Discover our Climate Transition Plan (PDF)

Hear more about our climate strategy from Barry O'Dwyer, our Group CEO

- Barry, great to have you here today to discuss our Climate Transition Plan.

- Yeah, it's good to join you, Jo.

- So we've published our Climate Transition Plan. It describes our climate strategy and the key actions that we need to take this year and beyond. But there's no getting away from, recently we've seen significant shifts in the political landscape, which have led to growing scepticism among some politicians around the urgency of climate action, including the arrival of the new administration in the US, reversing policies, challenging consensus, and as a result, we're seeing global companies are signalling dilution of their climate commitments or just simply staying silent. In that context, people might be questioning why we haven't chosen to delay or even not publish at all our Climate Transition Plan. What would be your response to those questions?

- I think it's a valid challenge. The reality though is that the current political situation probably makes it more important than ever that we publish our Climate Transition Plan. You know, we have benefitted over the last couple of decades from a consensus on the need to take action to tackle climate change. And maybe you're right, maybe you know, consensus is breaking down in certain parts of the world. But from Royal London's perspective, it's really, really important that we retain the confidence of our members, our customers, our clients, that we take this seriously. We have made our commitments to playing our part in moving fairly to a sustainable world, and we need to see those through. You know, I'm very, very pleased with the action that we have taken thus far, but we still have lots more to do. We're dependent, like everybody else is, on government action, and maybe we'll talk a little bit more about that. But we are very, very clear on the commitments that we made, and we are doing our best to fulfil those commitments. It's important though, at all stages, that we're transparent about the progress that we make, and we're clear on the dependencies, who else we need to deliver in order for us to be able to deliver on our plans.

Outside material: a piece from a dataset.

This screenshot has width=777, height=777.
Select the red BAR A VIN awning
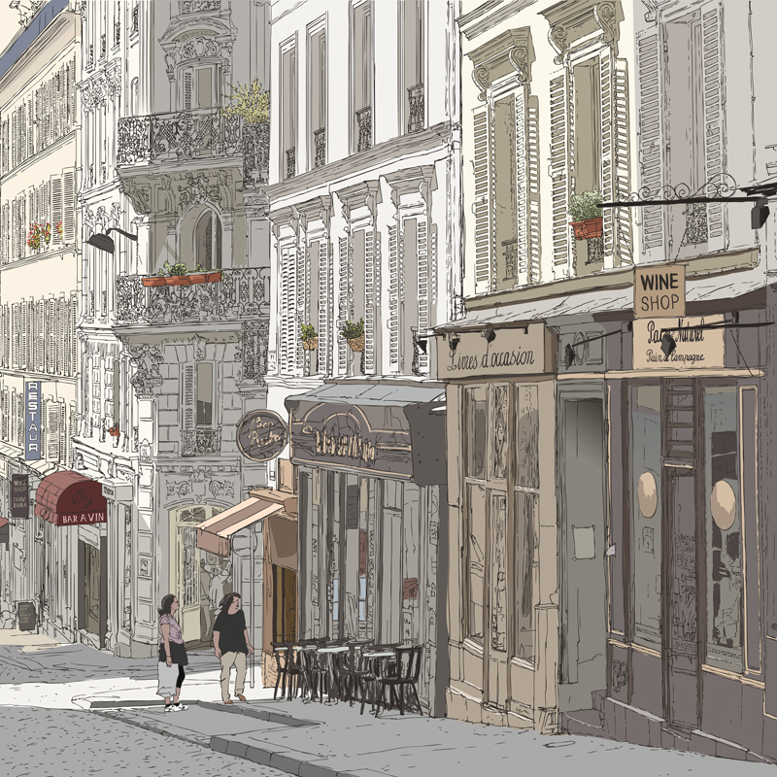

- From the advice of climate scientists and experts, we know that climate change presents significant risks to customer and client investment outcomes, whether that be from the physical risks of climate change or the transition risks, the risks associated with the transition to net zero. It is now widely acknowledged, for example, that the Paris target to limit global temperatures to an increase of one and a half degrees is challenged. It's increasingly unlikely. The global average temperatures in the 12-month period up to the end of April, 2025, hit 1.58 degrees above pre-industrial levels. And the UNFCCC Chief Simon Stiell recently said that progress has been made, but the world is still on a trajectory of global warming of three degrees above pre-industrial times. Some might wonder whether this undermines the viability of our climate strategy. How do you respond to that?

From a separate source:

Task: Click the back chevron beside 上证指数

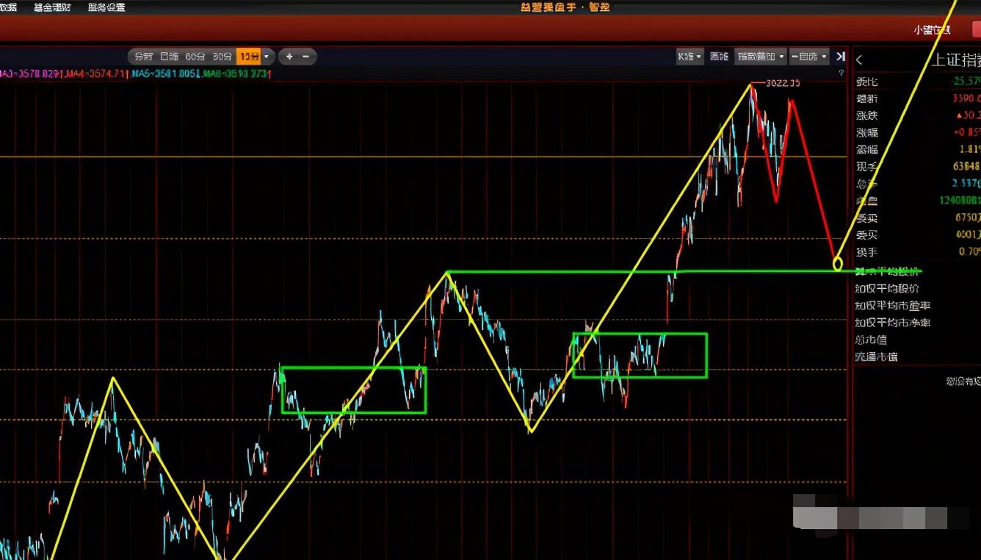Action: 860,60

- Well, I suppose we, as well as virtually everybody else, never expected progress to be linear. It was always going to be non-linear in the way that we delivered progress to the Paris ambitions. But also remember that the Paris ambitions were about keeping the temperature increase well below two degrees. Obviously, there was an aspiration to keep it to one and a half degrees, and as you say, that looks increasingly unlikely now. What's important for us is that we manage our transition in a dynamic way. So in other words, we respond to what's happening in the world around us. That means that we might make more progress over certain five-year periods than we make over others. But it is important that we take that long-term perspective. So we have designed our climate strategy to be flexible, to be adaptable so that we can change it as external circumstances change.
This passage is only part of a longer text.